When I started this blog my intention was to make it a research showcase and present all of the latest developments from the lab. Depressingly research is taking a bit of a backseat at the moment, largely due to my involvement in other things and so I have no exciting new information to share or publications to announce (although in theory there could be 7 new papers in the offing shortly).
Those who know me well will know that the last few months have been “trying” for various reasons both within and beyond my control. However, I am now firmly back in “the zone” and hellbent on world domination (or in my more modest moments, just doing my job to the best of my ability). One of the things that has for a long time contributed to a general draining of my enthusiasm is the fact that I occupy one of the crappiest offices in what is undoubtedly the crappiest building in the University (it was tempting to say Universe, but that might have been stretching the point). North Laboratory, as it is inspiringly entitled is one of the older buildings on the Sutton Bonington Campus and, sadly, as the rest of the campus has been regenerated and developed, has been left untouched. Whilst our labs are well-equipped and teaching areas have been kept up to date and very much fit for purpose, the staff of North Lab have to live with windows that don’t function properly, inadequate toilet provision, horrific extremes of temperature and a leaky roof.
Within this poor sick building surrounded by glowing excellence and innovative architecture, I occupy the glory of room 57. 57, like many of the offices is a conversion from laboratory space, with a lab area being subdivided into several smaller rooms. Like the other conversions 57 benefits from some of the “special features” of North Lab. There is no sound-proofing incorporated into the stud walls, making even the act of breathing audible to my neighbours. In fact, the wall between 57a and 57 does not actually go all the way across the room and a finger can be comfortably inserted into the gap between the rooms.

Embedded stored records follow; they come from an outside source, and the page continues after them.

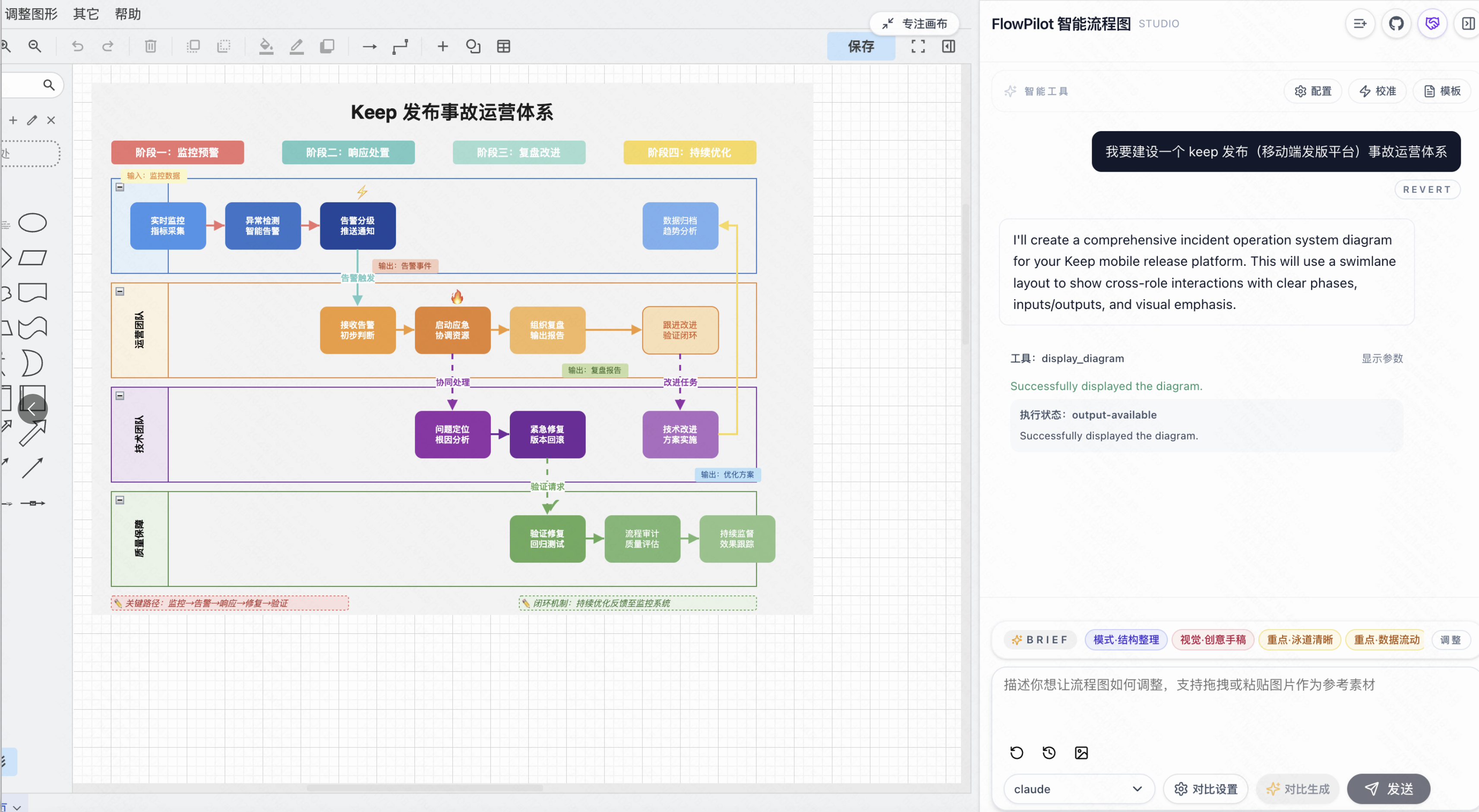Toggle the 重点·泳道清晰 brief tag

click(1299, 639)
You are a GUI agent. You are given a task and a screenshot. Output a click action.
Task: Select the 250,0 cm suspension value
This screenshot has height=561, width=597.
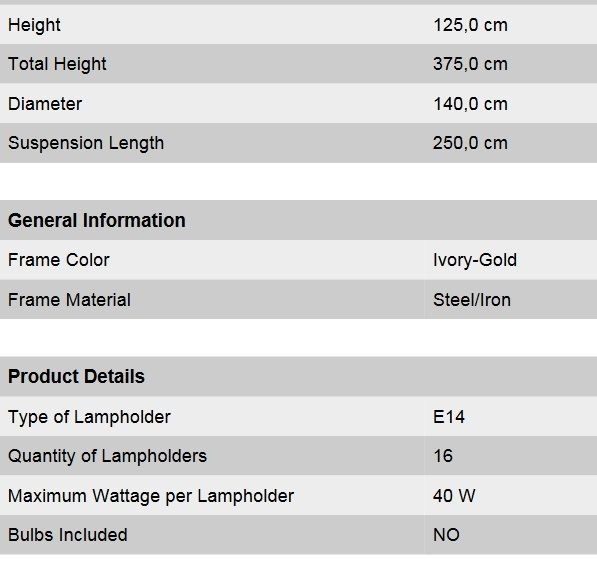point(470,143)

Well, anyway, I digress. Like all of the University facilities North Lab is wonderful and it is my own poor use of the space that causes my problems. Privacy is over-rated and possibly counterproductive (open plan offices are the norm for many university departments elsewhere). So as part of my fresh start and more positive approach to life, I have had a bit of a break from REF to rearrange my office. A big shift of the furniture means that I no longer overlook the ladies lavs all day and I can actually stay hidden around a corner so that undesirables won’t spot me. I now have a handsomely large meeting area and even a houseplant to keep me company.
Next on my list will be a sofa, drinks cabinet, maybe a small fridge and a massage table I think.
As some famous bod once said, research is 99% perspiration and 1% inspiration. Well, in my current role the focus is all on that 1% bit. I have other people to do the perspiring for me these days. Inspiration requires an inspirational environment and inspiration people. I count myself fortunate to have known many of the latter and to have a great network of collaborators and colleagues. Having worked in other places I can place my hand on heart and say that SB is a great environment. There is very little that we want but can’t have here- research facilities are superb. It would just put the icing on the cake though if I could have quiet space to think without boiling in the summer and shivering in the winter.